▶ [EXTRAIT DU DOCUMENT]:
++++++++
Les « madan sara » ou de l’héroïsme des femmes haïtiennes !
De Sanite Bélair à Catherine Flon, en passant par Claire
heureuse jusqu’à Défilé (la folle), sans oublier madame Ertha Pascal-Trouillot
et tant d’autres femmes, l’histoire d’Haïti est marquée par de nombreuses
figures féminines, des héroïnes qui, chacune dans leurs temps, apportèrent
leurs extraordinaires contributions à la fondation ou à la sauvegarde de cette
prestigieuse patrie. Aujourd’hui encore elles sont nombreuses, sur toute
l’étendue du territoire national, à lutter corps et âme pour survivre sous le
joug d’un système qui ne projette aucune lueur d’espoir. Ces femmes, nous les
retrouvons dans tous les domaines de la vie nationale, mais celles que nous
voulons honorer aujourd’hui dans ce texte, ce sont les « madan
sara », celles que certains appellent les « héroïnes du quotidien
haïtien ».
Ces femmes se lèvent de très tôt et se couchent très tard.
Elles n’ont pas de congé. Elles ont une famille à nourrir, des enfants à
préparer pour l’école, des tâches ménagères à réaliser, bref de nombreuses
missions à accomplir quotidiennement. Elles laissent presque chaque jour leurs domiciles
pour aller soit au marché, soit à la campagne pour s’approvisionner en produits
agricoles, soit à la République voisine (ou d’autres pays de la Caraïbe) pour
acheter des produits qu’on aurait pu cultiver ou fabriquer chez nous.
Leurs journées sont souvent pénibles. Elles voyagent dans
des conditions infrahumaines, les unes sur les autres, coincées au milieu de
gros sacs de marchandises. Les véhicules qui les transportent n’ont souvent aucune
différence avec ces parcs… (mieux vaut ne pas le dire). Elles affrontent la
canicule, la pluie, le vent, des routes cahoteuses et poussiéreuses, elles
affrontent parfois même des bandits qui leur exigent des rançons, et pire elles
subissent parfois des accidents. Elles ne bénéficient d’aucune vraie assistance
sociale de la part des autorités, elles doivent se débrouiller toutes seules. Mais,
elles n’abandonnent jamais, ce sont de vrais exemples de courage et de
détermination.
++++++++
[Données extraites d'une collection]

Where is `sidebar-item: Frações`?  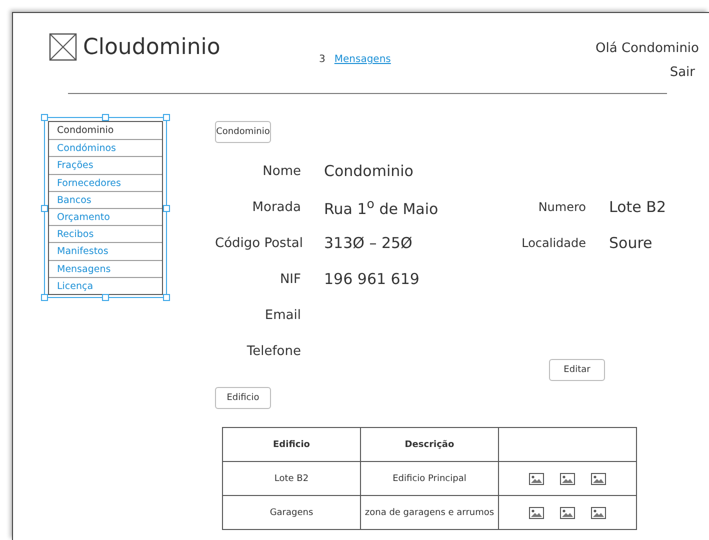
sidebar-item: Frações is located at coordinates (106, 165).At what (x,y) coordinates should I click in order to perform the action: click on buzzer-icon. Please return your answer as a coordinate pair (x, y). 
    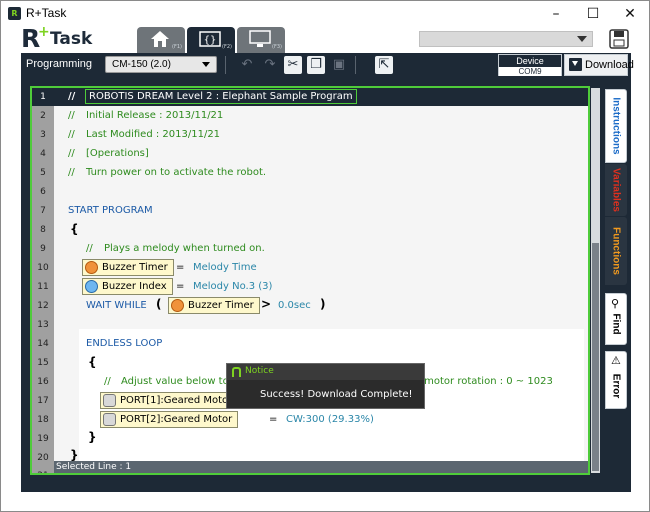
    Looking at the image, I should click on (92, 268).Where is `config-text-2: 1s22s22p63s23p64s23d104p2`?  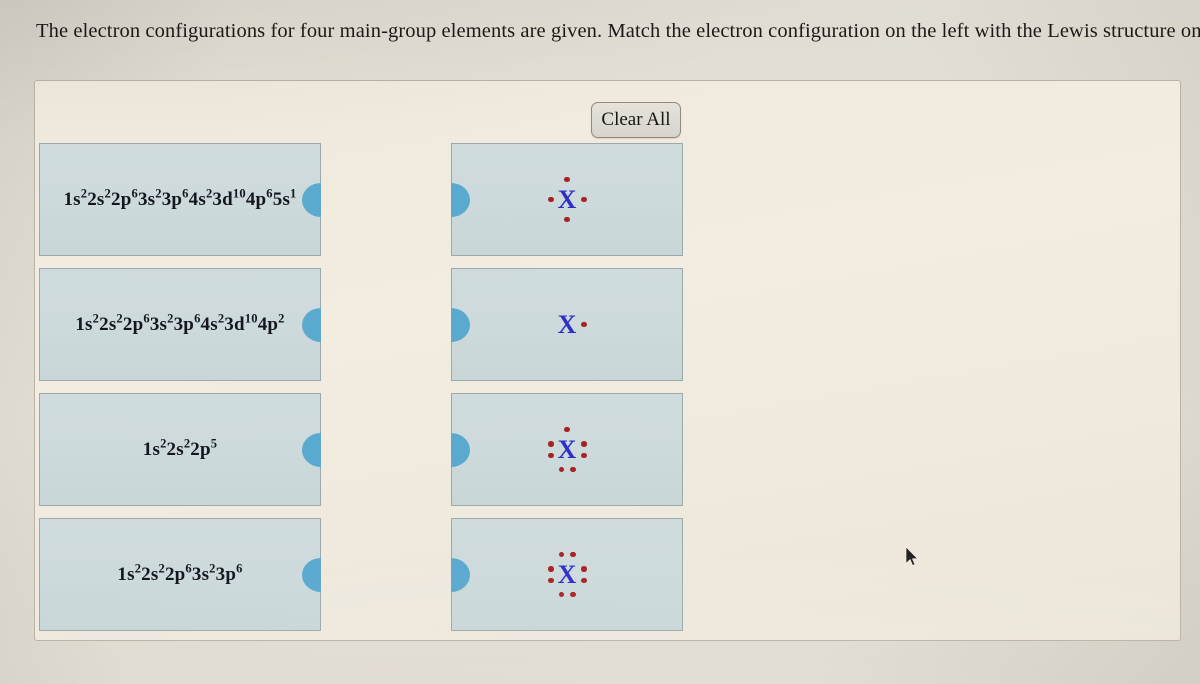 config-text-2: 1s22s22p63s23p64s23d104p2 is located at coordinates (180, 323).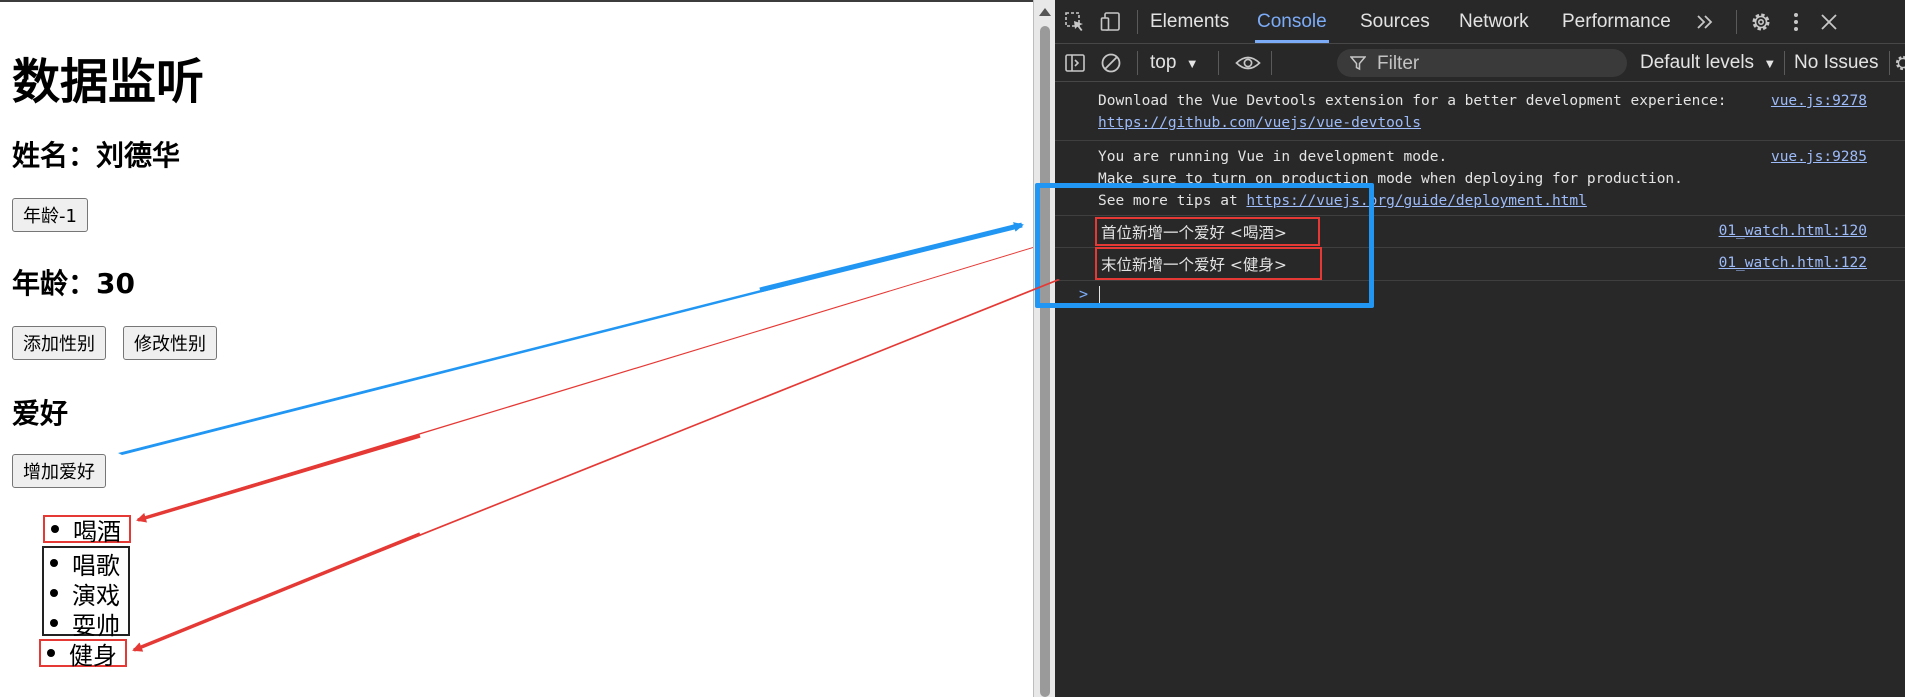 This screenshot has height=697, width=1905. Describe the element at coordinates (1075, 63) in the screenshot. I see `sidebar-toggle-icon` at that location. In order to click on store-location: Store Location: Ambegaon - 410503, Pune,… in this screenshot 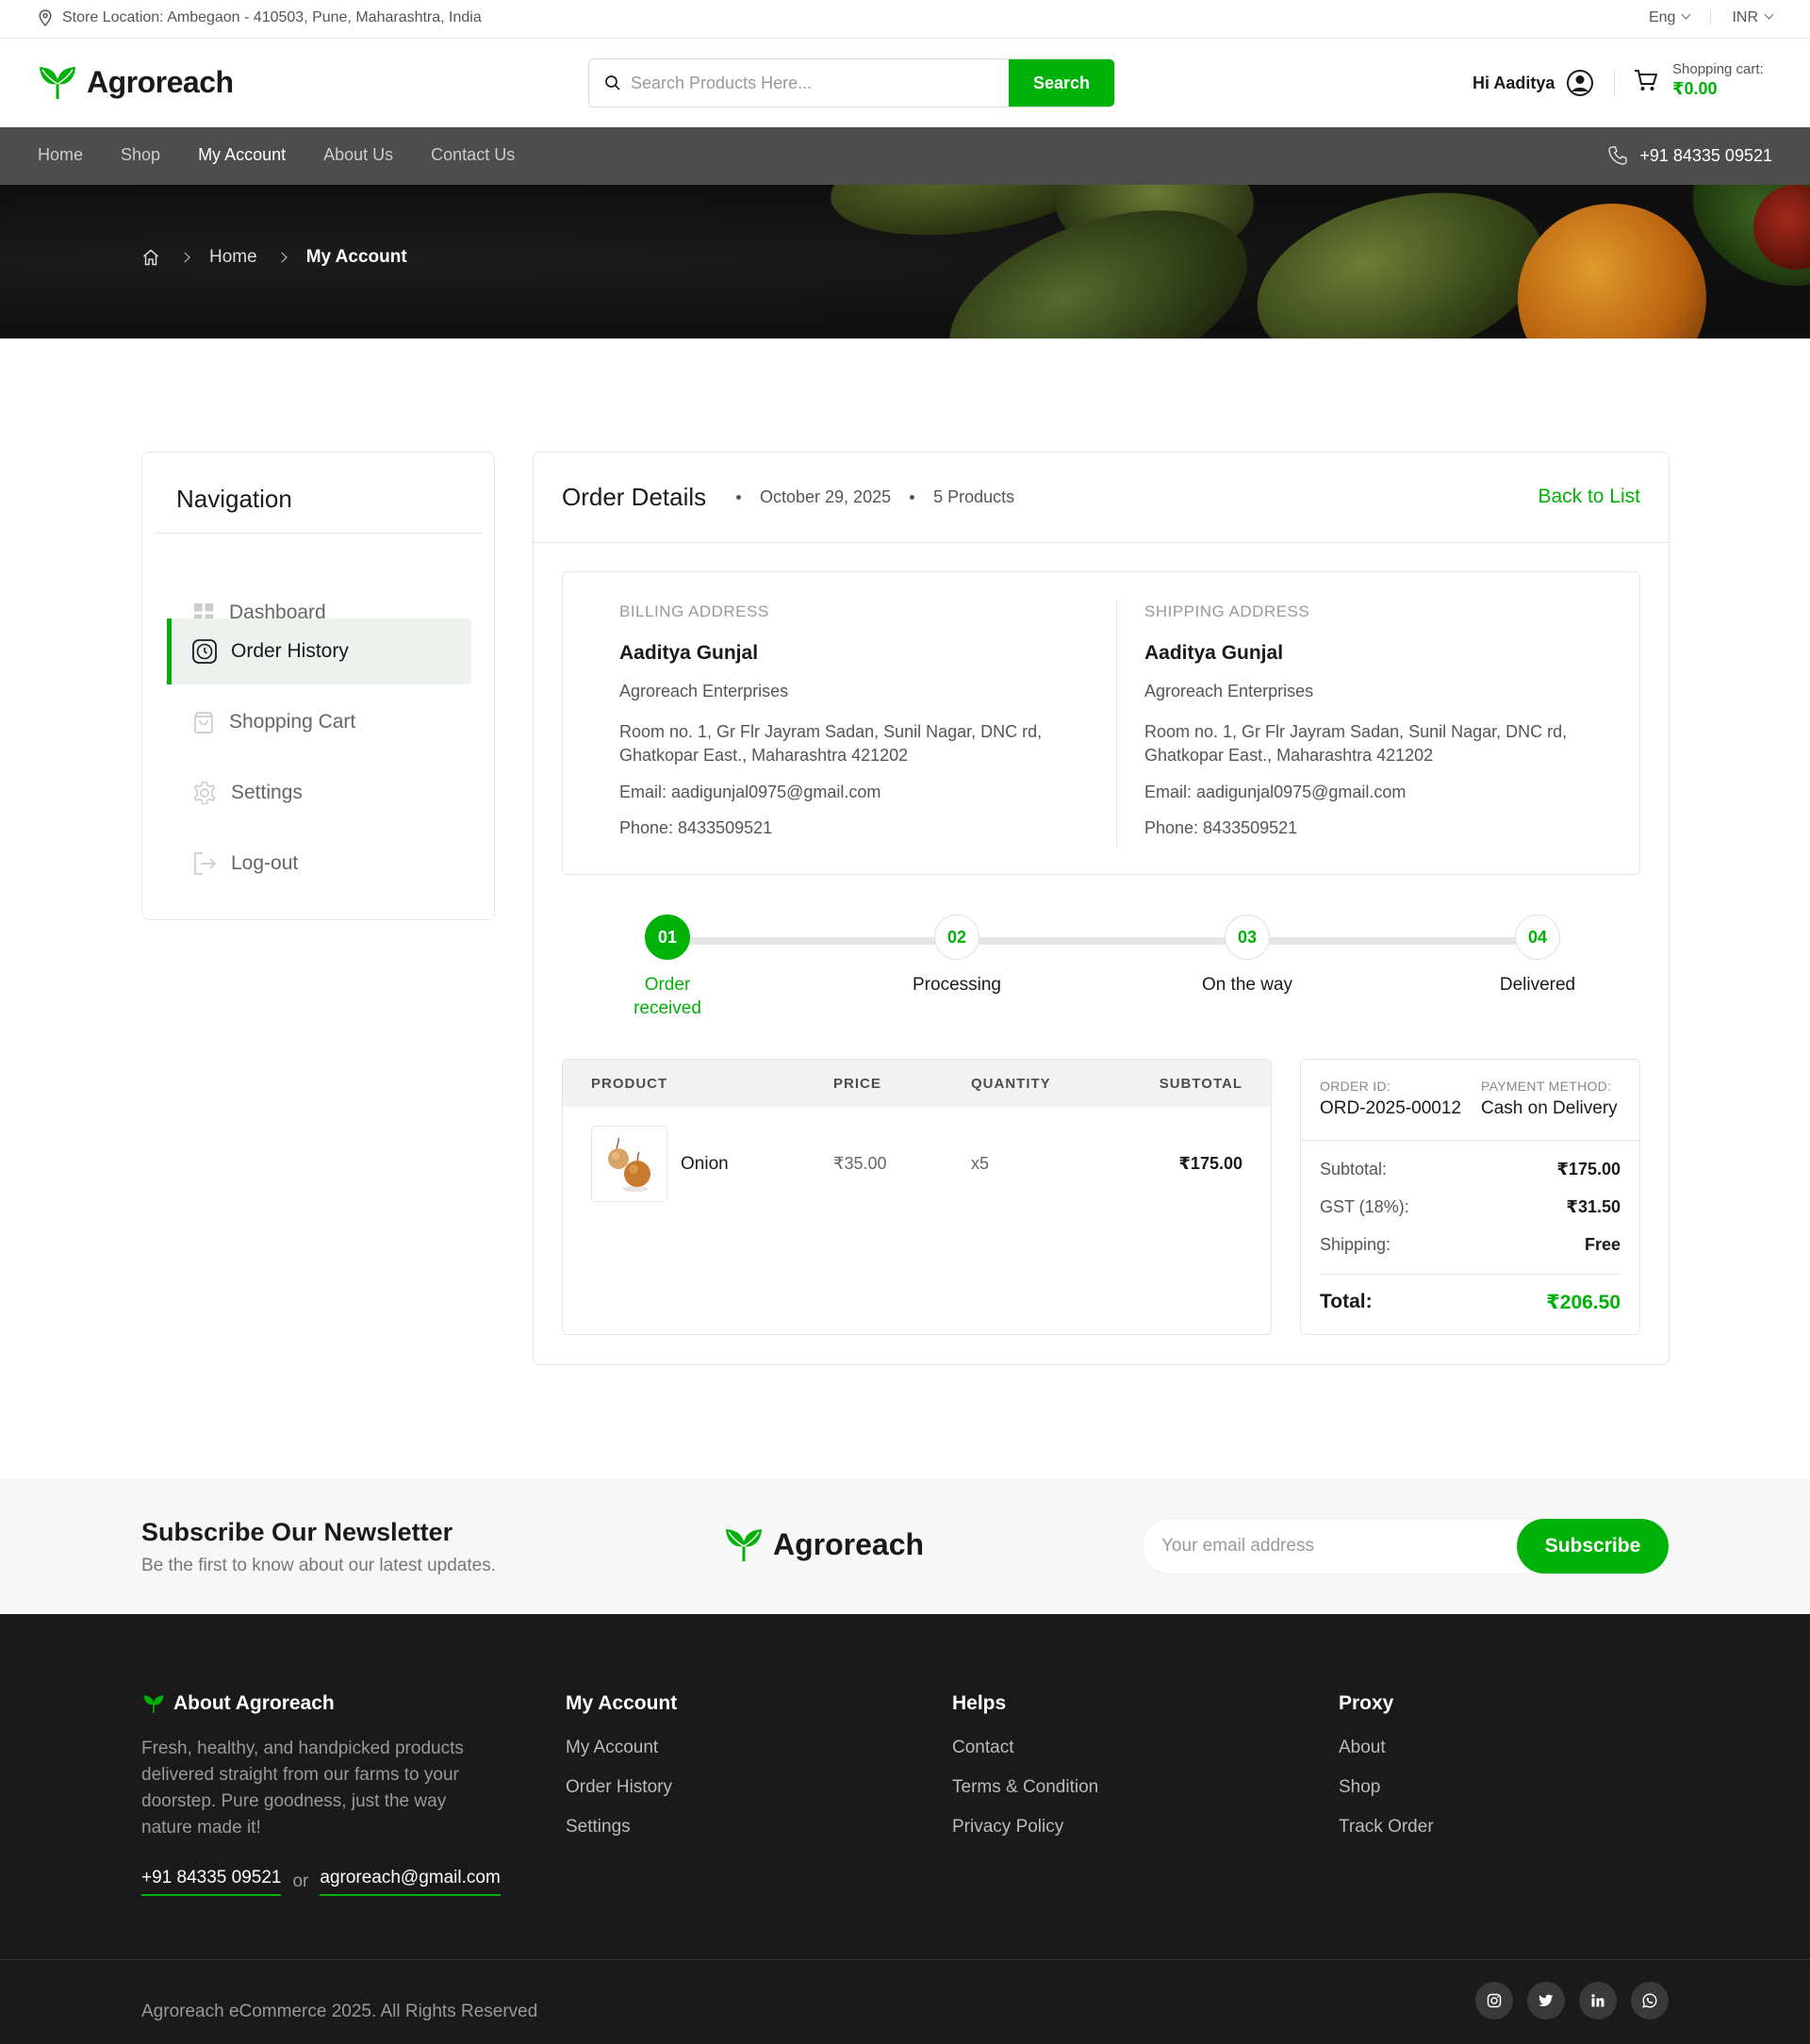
++++++++
▶ [CONSIGNE 1]: Résumez en deux phrases le texte sur les « madan sara ».
▶ [CONSIGNE 2]: Rédigez la suite du texte sur les « madan sara », en reprenant après sa dernière phrase.

▶ [RÉPONSE ATTENDUE 1]: L'histoire d'Haïti compte de nombreuses héroïnes, de Sanite Bélair à Ertha Pascal-Trouillot, et le texte veut honorer aujourd'hui les « madan sara », que certains appellent les « héroïnes du quotidien haïtien ». Ces femmes, sans congé et chargées de nourrir leur famille, voyagent dans des conditions infrahumaines et dangereuses pour s'approvisionner, sans vraie assistance des autorités, mais elles n'abandonnent jamais.

▶ [RÉPONSE ATTENDUE 2]:
Ces femmes n’ont pas souvent un niveau académique élevé,
elles n’ont pas fait d’école de commerce ou d’administration, elles ne savent
pas (en théorie) les techniques de marketing, mais pourtant elles arrivent à écouler
leurs marchandises comme des vraies professionnelles. Qui ne se souvient pas de
ces paroles célèbres qu’elles utilisent pour attirer des clients ?
Pour écouler leurs marchandises, elles sont même prêtes à chanter comme des
oiseaux, d’ailleurs elles tirent leur nom de cet oiseau jaune et bruyant qu’on
appelle « madan sara ». Elles utilisent aussi des slogans amusants
pour charmer la clientèle, par exemple « sispann mande prete ». Grâce
à elles, beaucoup de familles arrivent à se nourrir, souvent à un prix
dérisoire. En gros, ces femmes haïtiennes sont des génies. Pour paraphraser un
texte que j’ai écrit pour la fête des Mères
en 2020 (posté sur Facebook), aucune œuvre artistique, littéraire,
philosophique ou scientifique ne peut décrire et expliquer ces créatures
merveilleuses (les « madan sara »). Elles acceptent de pleurer pour
que leurs enfants puissent sourire, elles acceptent de se salir afin que leurs
enfants soient toujours propres, elles acceptent de subir des humiliations pour
que leurs enfants soient honorés, bref souffrir pour que leurs familles
puissent se réjouir.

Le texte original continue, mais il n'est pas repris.